Disease can involve almost any mucous membrane. For clinical purposes, it is convenient to classify diphtheria into a number of manifestations, depending on the site of disease.
Anterior Nasal Diphtheria
The onset of anterior nasal diphtheria is indistinguishable from that of the common cold and is usually characterized by a mucopurulent nasal discharge (containing both mucus and pus) which may become blood-tinged. A white membrane usually forms on the nasal septum. The disease is usually fairly mild because of apparent poor systemic absorption of toxin in this location, and it can be terminated rapidly by antitoxin and antibiotic therapy.
Pharyngeal and Tonsillar Diphtheria
The most common sites of diphtheria infection are the pharynx and the tonsils. Infection at these sites is usually associated with substantial systemic absorption of toxin. The onset of pharyngitis is insidious. Early symptoms include malaise, sore throat, anorexia, and low-grade fever.
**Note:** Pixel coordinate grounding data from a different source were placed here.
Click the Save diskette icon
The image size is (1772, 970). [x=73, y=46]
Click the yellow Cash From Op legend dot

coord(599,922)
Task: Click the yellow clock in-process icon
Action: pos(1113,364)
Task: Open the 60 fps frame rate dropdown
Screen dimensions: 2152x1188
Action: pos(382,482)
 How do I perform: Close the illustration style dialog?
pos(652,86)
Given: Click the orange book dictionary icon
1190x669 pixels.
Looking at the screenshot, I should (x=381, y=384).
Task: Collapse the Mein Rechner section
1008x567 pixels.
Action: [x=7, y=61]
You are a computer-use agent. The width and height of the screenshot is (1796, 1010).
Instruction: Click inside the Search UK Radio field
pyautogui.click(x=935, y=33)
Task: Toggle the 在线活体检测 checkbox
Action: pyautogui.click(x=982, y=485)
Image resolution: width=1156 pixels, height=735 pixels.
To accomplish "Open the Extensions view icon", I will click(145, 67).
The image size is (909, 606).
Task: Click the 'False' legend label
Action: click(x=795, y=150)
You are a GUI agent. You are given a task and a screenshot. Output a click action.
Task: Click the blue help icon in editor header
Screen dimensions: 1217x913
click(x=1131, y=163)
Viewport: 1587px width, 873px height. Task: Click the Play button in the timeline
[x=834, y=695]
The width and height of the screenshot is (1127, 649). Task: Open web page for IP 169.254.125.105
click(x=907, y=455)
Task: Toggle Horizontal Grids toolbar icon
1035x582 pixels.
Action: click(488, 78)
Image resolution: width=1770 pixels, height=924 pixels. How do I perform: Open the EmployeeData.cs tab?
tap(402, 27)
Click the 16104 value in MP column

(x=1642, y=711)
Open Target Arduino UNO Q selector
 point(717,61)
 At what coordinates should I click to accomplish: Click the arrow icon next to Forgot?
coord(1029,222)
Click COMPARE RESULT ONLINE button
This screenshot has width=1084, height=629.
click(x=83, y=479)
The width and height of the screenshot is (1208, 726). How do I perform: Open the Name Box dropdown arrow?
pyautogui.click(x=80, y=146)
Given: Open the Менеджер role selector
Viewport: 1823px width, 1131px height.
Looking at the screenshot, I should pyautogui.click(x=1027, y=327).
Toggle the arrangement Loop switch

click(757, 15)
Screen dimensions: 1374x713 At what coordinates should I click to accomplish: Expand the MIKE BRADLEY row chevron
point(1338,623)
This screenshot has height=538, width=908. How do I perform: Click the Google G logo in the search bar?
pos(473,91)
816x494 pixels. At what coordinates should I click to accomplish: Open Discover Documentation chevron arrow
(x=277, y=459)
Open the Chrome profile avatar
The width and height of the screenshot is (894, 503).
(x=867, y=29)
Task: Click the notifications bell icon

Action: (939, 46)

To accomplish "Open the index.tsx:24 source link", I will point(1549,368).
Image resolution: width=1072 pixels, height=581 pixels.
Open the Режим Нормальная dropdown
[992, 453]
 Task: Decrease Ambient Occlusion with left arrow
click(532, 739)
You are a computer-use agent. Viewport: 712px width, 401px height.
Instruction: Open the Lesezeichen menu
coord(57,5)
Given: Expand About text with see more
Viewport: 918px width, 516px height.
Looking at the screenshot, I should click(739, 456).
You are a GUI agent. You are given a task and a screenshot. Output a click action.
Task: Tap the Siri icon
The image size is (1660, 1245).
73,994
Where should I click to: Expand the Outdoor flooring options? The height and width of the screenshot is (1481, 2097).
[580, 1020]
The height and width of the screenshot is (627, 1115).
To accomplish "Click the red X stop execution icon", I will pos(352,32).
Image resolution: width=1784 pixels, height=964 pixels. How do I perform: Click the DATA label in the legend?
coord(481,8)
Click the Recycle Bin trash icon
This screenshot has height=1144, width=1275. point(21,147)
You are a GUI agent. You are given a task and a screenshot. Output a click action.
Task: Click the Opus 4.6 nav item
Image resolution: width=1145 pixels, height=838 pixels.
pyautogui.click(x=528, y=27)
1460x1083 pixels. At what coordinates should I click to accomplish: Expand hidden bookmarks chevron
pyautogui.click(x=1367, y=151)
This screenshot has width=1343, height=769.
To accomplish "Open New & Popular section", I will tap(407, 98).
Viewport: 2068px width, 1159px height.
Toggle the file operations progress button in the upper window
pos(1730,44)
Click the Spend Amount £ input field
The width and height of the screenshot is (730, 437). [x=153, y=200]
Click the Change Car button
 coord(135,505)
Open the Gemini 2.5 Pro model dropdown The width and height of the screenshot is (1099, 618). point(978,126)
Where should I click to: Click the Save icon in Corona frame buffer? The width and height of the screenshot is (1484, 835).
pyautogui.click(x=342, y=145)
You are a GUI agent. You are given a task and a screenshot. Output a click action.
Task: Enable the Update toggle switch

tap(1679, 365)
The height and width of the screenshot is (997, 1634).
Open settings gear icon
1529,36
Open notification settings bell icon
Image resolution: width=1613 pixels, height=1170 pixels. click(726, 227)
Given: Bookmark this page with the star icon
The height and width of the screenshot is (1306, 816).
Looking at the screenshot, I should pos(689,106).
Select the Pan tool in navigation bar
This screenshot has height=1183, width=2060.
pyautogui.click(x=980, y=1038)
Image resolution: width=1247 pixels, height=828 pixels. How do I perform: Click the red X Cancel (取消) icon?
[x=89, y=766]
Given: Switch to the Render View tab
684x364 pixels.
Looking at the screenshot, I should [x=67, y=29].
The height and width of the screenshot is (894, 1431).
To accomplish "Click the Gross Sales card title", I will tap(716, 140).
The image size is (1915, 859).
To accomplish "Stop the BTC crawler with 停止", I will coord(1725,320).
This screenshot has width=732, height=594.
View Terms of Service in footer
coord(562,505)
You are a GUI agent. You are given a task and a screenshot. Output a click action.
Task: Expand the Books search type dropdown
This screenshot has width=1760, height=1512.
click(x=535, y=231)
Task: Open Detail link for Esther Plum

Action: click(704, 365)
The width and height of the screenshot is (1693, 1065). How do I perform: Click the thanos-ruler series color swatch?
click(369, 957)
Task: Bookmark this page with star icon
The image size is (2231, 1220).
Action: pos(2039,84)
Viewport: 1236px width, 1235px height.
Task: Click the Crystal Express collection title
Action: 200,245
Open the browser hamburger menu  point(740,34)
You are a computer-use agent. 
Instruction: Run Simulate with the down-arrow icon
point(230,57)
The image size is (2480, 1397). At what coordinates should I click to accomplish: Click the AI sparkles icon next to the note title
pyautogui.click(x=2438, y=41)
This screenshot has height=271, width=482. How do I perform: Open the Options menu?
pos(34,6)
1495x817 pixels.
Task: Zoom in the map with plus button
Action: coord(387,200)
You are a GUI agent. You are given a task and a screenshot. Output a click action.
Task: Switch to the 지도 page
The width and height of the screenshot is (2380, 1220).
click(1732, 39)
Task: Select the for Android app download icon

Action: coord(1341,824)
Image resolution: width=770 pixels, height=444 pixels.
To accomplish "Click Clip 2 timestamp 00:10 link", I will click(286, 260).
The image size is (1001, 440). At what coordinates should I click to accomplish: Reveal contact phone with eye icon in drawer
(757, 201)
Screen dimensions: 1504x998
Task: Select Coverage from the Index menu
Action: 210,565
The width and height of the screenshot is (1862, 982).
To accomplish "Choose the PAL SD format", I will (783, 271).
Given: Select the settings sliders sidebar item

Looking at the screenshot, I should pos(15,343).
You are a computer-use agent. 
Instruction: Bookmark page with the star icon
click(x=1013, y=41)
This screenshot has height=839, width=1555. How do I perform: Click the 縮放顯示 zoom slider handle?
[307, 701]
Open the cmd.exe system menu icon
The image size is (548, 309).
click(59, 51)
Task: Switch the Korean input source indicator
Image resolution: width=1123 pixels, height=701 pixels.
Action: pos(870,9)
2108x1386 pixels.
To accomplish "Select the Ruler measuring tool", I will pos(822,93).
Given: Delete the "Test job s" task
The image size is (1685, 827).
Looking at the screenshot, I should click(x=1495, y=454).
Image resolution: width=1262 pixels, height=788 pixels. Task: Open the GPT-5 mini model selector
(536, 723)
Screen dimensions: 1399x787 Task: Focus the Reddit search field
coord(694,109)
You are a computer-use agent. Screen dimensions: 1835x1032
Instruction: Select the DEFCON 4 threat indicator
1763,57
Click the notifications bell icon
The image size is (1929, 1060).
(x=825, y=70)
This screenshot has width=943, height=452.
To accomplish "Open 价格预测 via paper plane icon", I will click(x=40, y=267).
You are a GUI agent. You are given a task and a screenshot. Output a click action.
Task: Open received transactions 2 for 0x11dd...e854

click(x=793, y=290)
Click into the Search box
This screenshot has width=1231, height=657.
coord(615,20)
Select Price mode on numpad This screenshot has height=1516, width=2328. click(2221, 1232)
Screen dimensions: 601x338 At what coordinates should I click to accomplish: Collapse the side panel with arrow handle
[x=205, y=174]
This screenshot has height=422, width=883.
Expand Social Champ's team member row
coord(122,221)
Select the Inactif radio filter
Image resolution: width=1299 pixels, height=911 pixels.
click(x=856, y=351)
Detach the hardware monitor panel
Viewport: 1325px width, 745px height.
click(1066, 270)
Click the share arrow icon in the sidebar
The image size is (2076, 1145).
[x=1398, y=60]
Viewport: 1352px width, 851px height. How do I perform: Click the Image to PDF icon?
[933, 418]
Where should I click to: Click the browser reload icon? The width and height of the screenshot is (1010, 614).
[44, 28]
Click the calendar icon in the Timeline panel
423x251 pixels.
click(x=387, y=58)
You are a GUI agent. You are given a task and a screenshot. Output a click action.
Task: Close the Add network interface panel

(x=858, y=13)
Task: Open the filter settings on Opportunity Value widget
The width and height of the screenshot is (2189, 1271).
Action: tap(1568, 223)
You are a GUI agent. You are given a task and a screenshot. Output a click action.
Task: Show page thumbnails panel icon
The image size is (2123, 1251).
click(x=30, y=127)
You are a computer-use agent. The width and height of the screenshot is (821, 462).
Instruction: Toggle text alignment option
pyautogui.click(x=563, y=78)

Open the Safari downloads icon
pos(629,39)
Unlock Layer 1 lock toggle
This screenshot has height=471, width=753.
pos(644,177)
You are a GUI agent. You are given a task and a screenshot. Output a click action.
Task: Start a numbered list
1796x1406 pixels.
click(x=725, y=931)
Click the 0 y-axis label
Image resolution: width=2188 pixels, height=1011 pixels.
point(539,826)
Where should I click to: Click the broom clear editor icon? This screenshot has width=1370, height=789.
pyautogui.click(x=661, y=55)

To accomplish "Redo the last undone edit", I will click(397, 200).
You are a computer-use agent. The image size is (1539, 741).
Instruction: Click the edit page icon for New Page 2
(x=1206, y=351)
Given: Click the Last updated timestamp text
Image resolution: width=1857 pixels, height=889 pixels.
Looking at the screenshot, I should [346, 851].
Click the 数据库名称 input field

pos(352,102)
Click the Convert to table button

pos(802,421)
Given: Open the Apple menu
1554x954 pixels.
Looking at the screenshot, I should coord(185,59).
Within 2–3 days, a bluish-white membrane forms and extends, varying in size from covering a small patch on the tonsils to covering most of the soft palate. Often by the time a physician is contacted, the membrane is greyish-green, or black if bleeding has occurred. There is a minimal amount of mucosal erythema surrounding the membrane. The membrane is adherent to the tissue, and forcible attempts to remove it cause bleeding. Extensive membrane formation may result in respiratory obstruction. The patient may recover at this point; or if enough toxin is absorbed, develop severe prostration, striking pallor, rapid pulse, stupor, and coma, and may even die within 6 to 10 days. Fever is usually not high, even though the patient may appear quite toxic. Patients with severe disease may develop marked edema of the submandibular areas and the anterior neck along with lymphadenopathy, giving a characteristic “bullneck” appearance.
Laryngeal Diphtheria
Laryngeal diphtheria can be either an extension of the pharyngeal form or can only involve this site. Symptoms include fever, hoarseness, and a barking cough. The membrane can lead to airway obstruction, coma, and death.
Cutaneous (Skin) Diphtheria
In the United States, cutaneous diphtheria has been most often associated with homeless persons. Skin infections are quite common in the tropics and are probably responsible for the high levels of natural immunity found in these populations. Skin infections may be manifested by a scaling rash or by ulcers with clearly demarcated edges and membrane, but any chronic skin lesion may harbor C. diphtheriae along with other organisms. Generally, the organisms isolated from recent cases in the United States were nontoxigenic. The severity of the skin disease with toxigenic strains appears to be less than in other forms of infection with toxigenic strains. Skin diseases associated with nontoxigenic strains are no longer reported to the National Notifiable Diseases Surveillance System in the United States. Other sites of involvement include the mucous membranes of the conjunctiva and vulvovaginal area, as well as the external auditory canal.